=== Reading passage ===
***

Hi, guys. My first post under this definitive username. =]
When I was younger (13 or so) I had a crush for this girl, and it got to a point where she was in my mind all the time. So, once I was walking to the supermarket, and when I cross the entry, when my foot touches the ground, I see an image in my head, like electricity running through my body - all this in a fraction of a second. What I saw? The image of that girl, as clear as water. Five minutes later, I bump into her, inside the supermarket. She was wearing the necklace I saw her in that image, the same top, the same hairdress... The moment I bumped into her was a carbon copy of the image that had chocked my mind moments ago.
Some could argue that I had seen her before, when I was entering the supermarket, and it were the doings of my subconscious. Well, the entry to it has no sight to it's inside, and I'm 99,9% sure I hadn't saw her before. It really weirded me out, and I never forgot this.
Today, I had a similar experience, relating to an highly improbable event. I was looking at someone, when my mind snaps and gives me a picture, a scene. It was... awesome. No words to describe it. I heard the sounds on that scene, I felt my own body moving (even though I was still). It was like, for a fraction of second, I was living other reality, or the future. What I saw hasn't come true, or may never will - but heck, this was so amazing I even have faith this may be an accurate representation of my future. It was like visualization, but so powerful that there were no borders between reality and vision. For the next seconds, I was so weirded out I was expecting what I saw to happen, even though right now it was something way impossible.

***

=== Work instructions ===
(a) From the forum post, list the details of the girl's appearance that the writer says matched the image seen beforehand.
(b) Substitute "bakery" for "supermarket" throughout the forum post from "Hi, guys. My" to "mind moments ago.", and write out that part with the change.

=== Dataset excerpts ===
***

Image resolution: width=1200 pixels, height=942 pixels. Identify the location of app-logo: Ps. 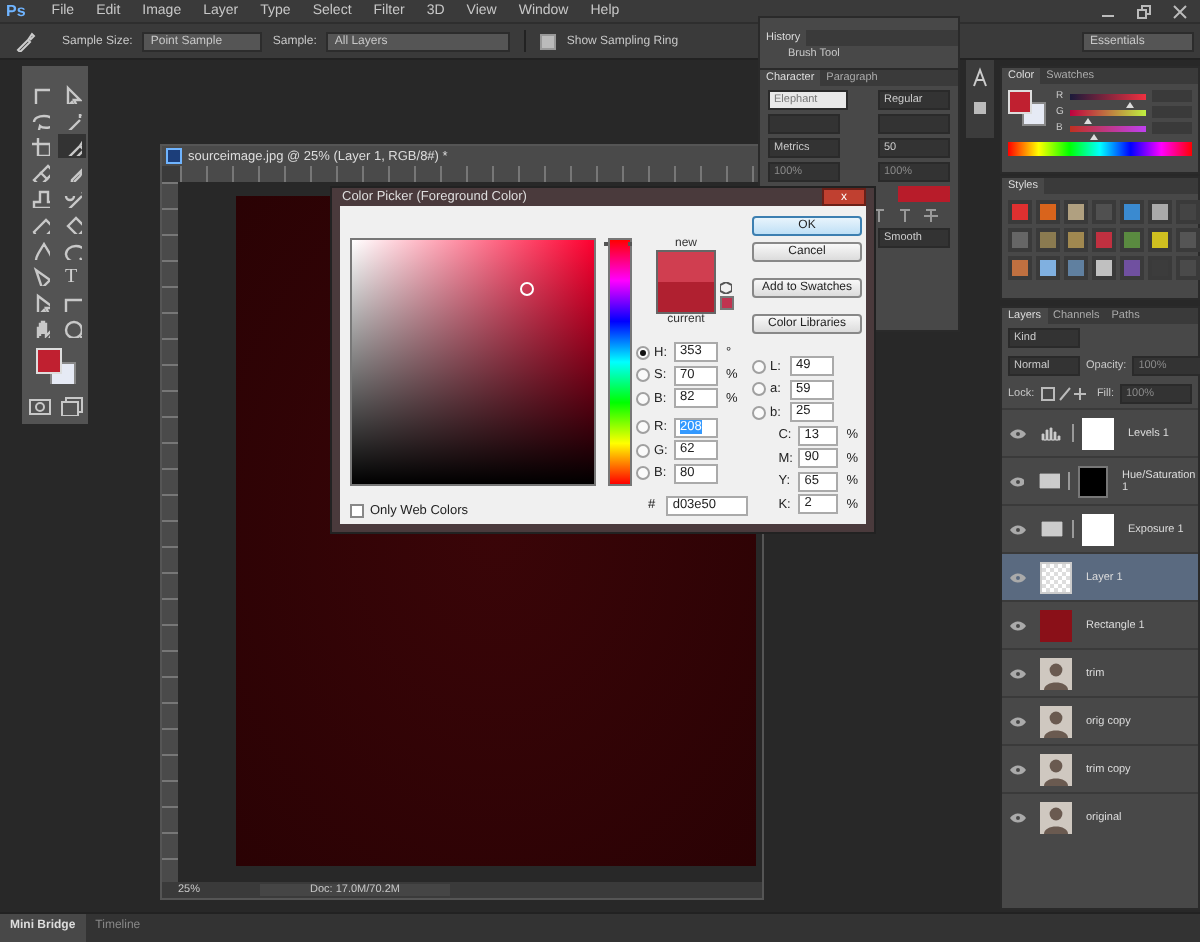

***

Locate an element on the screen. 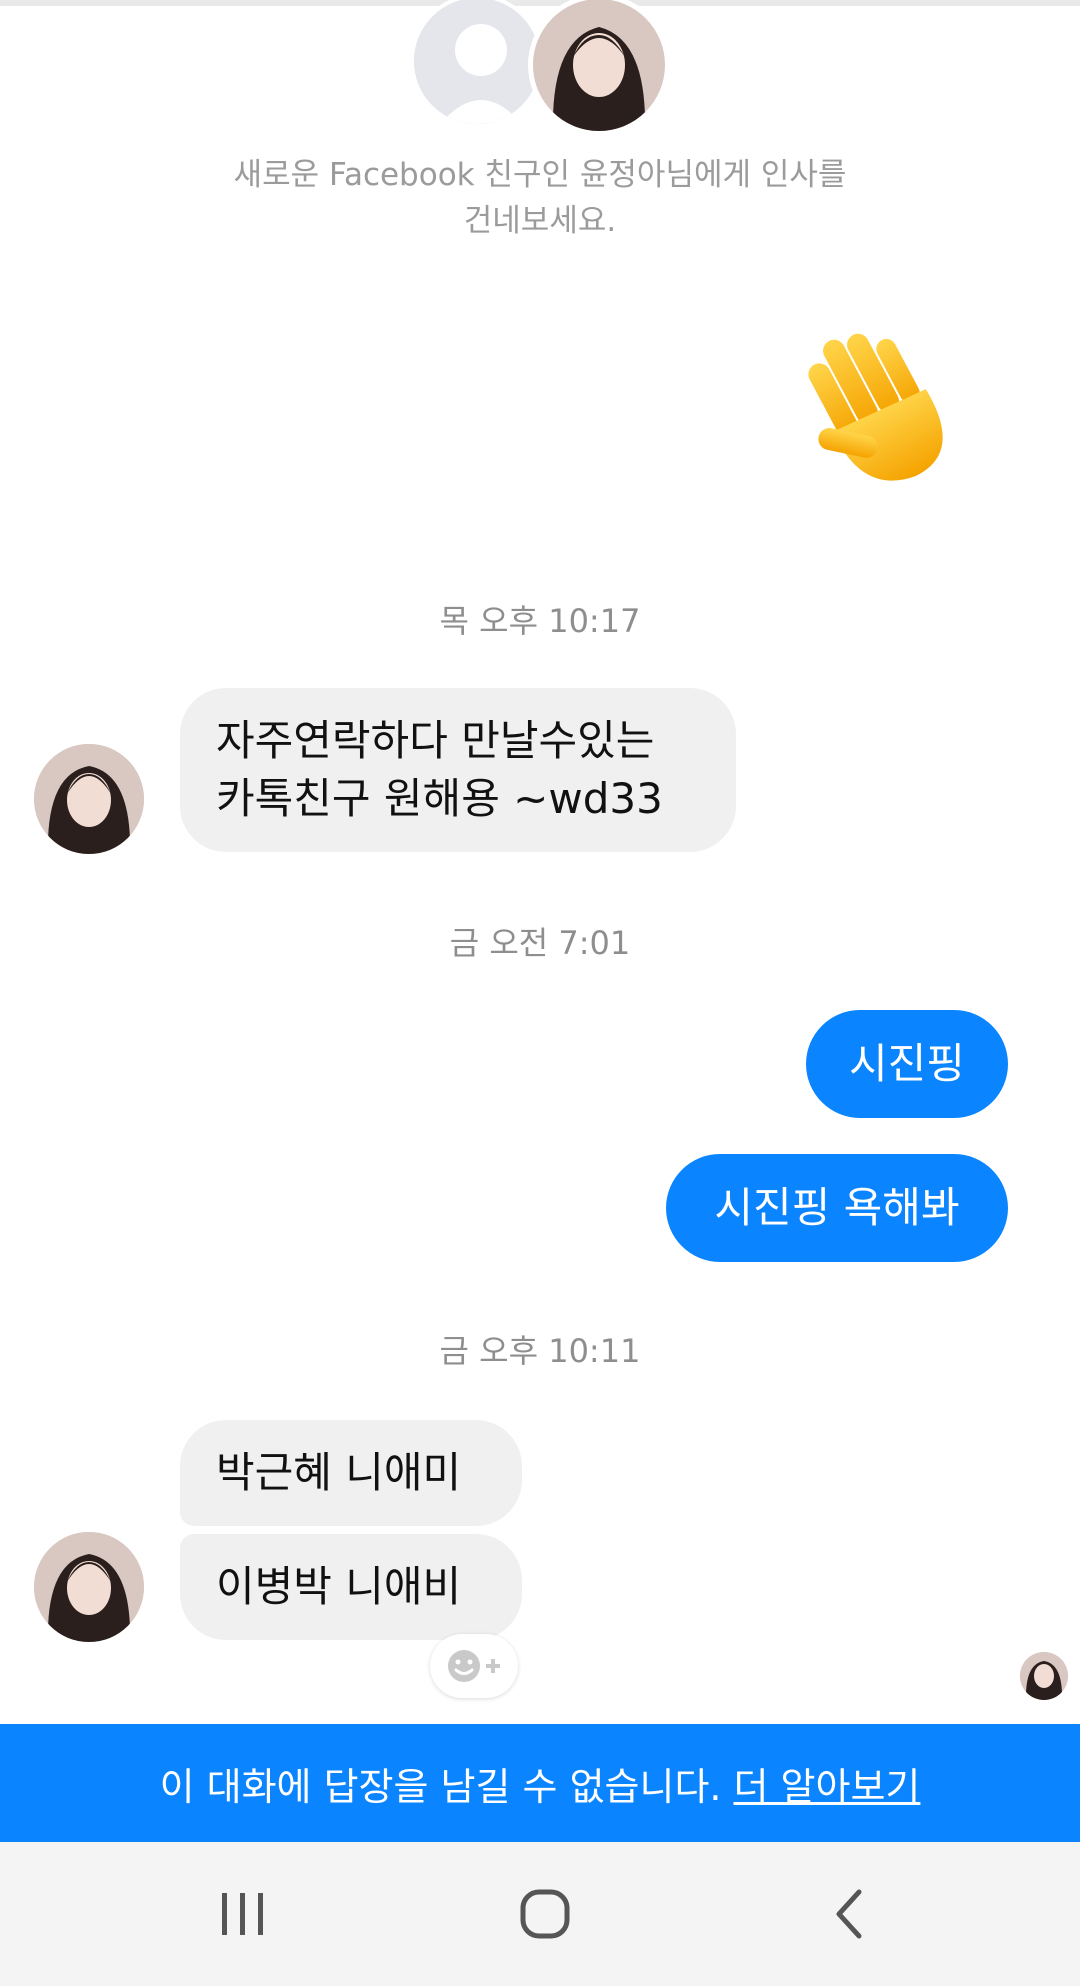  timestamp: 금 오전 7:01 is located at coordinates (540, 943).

***

=== Solutions below ===
(a)
- The necklace
- The top
- The hairdress

(b)
Hi, guys. My first post under this definitive username. =]
When I was younger (13 or so) I had a crush for this girl, and it got to a point where she was in my mind all the time. So, once I was walking to the bakery, and when I cross the entry, when my foot touches the ground, I see an image in my head, like electricity running through my body - all this in a fraction of a second. What I saw? The image of that girl, as clear as water. Five minutes later, I bump into her, inside the bakery. She was wearing the necklace I saw her in that image, the same top, the same hairdress... The moment I bumped into her was a carbon copy of the image that had chocked my mind moments ago.